Note sur le château du Vivier



(courtoisie de M.
Henri LONDES de PAYEN de LAGARDE)
 
 
                       Le château du Vivier a été édifié par M. Cyrille COTTIN, riche soyeux lyonnais associé de la fabrique de soieries « Les Petits Fils de C.J. BONNET », et lui-même petit-fils du fondateur. M. COTTIN désirait créer à proximité de Lyon une maison de famille assez importante pour abriter à la fois pendant les mois de printemps et d’été ses sept enfants, leurs futures familles ainsi qu’une nombreuse domesticité.
 
            L’essentiel du terrain fut acheté en 1879 à la famille JANORAY. Des acquisitions postérieures échelonnées entre 1880 et 1900 contribuèrent à l’arrondir.

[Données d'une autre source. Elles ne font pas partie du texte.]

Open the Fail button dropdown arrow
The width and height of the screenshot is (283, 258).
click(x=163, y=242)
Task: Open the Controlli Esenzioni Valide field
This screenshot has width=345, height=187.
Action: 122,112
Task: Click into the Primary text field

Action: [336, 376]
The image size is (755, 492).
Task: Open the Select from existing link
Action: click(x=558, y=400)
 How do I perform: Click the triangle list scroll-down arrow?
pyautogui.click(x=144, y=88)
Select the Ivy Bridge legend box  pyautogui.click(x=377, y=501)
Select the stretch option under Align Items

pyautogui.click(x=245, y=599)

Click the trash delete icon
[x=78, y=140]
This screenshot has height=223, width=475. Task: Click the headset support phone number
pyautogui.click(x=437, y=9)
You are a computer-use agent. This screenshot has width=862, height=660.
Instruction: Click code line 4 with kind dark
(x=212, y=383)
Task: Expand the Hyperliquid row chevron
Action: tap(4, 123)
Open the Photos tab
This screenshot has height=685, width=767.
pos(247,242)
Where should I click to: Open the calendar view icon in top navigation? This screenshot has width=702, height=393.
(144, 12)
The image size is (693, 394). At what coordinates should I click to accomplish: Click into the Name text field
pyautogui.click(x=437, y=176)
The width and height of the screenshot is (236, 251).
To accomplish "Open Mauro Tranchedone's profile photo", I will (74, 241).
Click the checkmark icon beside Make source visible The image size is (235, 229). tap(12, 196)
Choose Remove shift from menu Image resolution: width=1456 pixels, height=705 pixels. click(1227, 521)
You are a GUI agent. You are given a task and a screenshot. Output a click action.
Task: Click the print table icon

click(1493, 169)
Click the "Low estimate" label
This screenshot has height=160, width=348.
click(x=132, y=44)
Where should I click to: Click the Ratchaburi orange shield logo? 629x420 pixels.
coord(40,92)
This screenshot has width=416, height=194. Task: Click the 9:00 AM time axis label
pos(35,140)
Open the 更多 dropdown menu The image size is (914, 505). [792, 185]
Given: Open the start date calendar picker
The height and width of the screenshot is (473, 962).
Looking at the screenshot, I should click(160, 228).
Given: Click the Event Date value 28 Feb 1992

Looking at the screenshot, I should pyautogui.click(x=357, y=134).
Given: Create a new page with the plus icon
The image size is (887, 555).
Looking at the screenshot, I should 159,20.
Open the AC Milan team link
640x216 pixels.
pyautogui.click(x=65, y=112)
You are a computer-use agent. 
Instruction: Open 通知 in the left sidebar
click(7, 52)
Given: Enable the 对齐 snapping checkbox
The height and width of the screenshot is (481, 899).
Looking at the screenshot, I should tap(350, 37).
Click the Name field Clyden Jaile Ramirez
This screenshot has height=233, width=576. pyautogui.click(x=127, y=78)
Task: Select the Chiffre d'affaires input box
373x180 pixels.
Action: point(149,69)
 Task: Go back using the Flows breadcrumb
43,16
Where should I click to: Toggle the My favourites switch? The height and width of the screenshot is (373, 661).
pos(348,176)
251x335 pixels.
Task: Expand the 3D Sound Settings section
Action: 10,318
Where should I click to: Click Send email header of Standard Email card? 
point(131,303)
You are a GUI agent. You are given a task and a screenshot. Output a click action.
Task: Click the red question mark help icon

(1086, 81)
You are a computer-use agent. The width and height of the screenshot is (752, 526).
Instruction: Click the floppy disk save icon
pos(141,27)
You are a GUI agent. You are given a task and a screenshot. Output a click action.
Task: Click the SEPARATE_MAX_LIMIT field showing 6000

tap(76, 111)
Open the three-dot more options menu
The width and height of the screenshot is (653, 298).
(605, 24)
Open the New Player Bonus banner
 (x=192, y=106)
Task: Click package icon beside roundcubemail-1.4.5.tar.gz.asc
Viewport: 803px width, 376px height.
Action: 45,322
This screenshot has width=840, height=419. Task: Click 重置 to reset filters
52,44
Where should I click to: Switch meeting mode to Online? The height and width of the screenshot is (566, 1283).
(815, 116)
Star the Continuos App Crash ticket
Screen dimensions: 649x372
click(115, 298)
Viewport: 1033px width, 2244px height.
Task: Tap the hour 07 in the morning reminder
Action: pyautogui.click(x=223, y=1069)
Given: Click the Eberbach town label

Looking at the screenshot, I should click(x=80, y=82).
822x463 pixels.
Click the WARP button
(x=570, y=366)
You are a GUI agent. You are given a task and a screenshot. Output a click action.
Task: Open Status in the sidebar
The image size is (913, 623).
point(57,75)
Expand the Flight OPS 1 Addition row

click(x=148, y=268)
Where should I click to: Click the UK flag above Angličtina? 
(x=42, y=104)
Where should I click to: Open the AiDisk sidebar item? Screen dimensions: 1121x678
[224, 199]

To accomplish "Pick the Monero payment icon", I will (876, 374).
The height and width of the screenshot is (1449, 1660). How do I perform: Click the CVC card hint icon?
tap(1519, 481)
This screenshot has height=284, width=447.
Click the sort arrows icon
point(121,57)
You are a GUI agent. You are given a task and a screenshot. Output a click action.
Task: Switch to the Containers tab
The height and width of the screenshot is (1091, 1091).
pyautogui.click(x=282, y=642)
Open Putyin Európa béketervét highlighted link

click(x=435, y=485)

Ainsi formée, la propriété couvre 7 hectares 86 ares et comprend 3 morceaux principaux contigus :
-         le parc à proprement parler de 5 hectares 46 ares ;
-         la terre du Vivier de 1 hectare 14 ares ;
-         le pré situé devant le portail d’entrée de 94 ares.
A cela s’ajoute un petit bois de chênes situé sur la commune de Dardilly, de 36 ares qui est sans intérêt mais qui a dû être acheté en même temps que d’autres parcelles.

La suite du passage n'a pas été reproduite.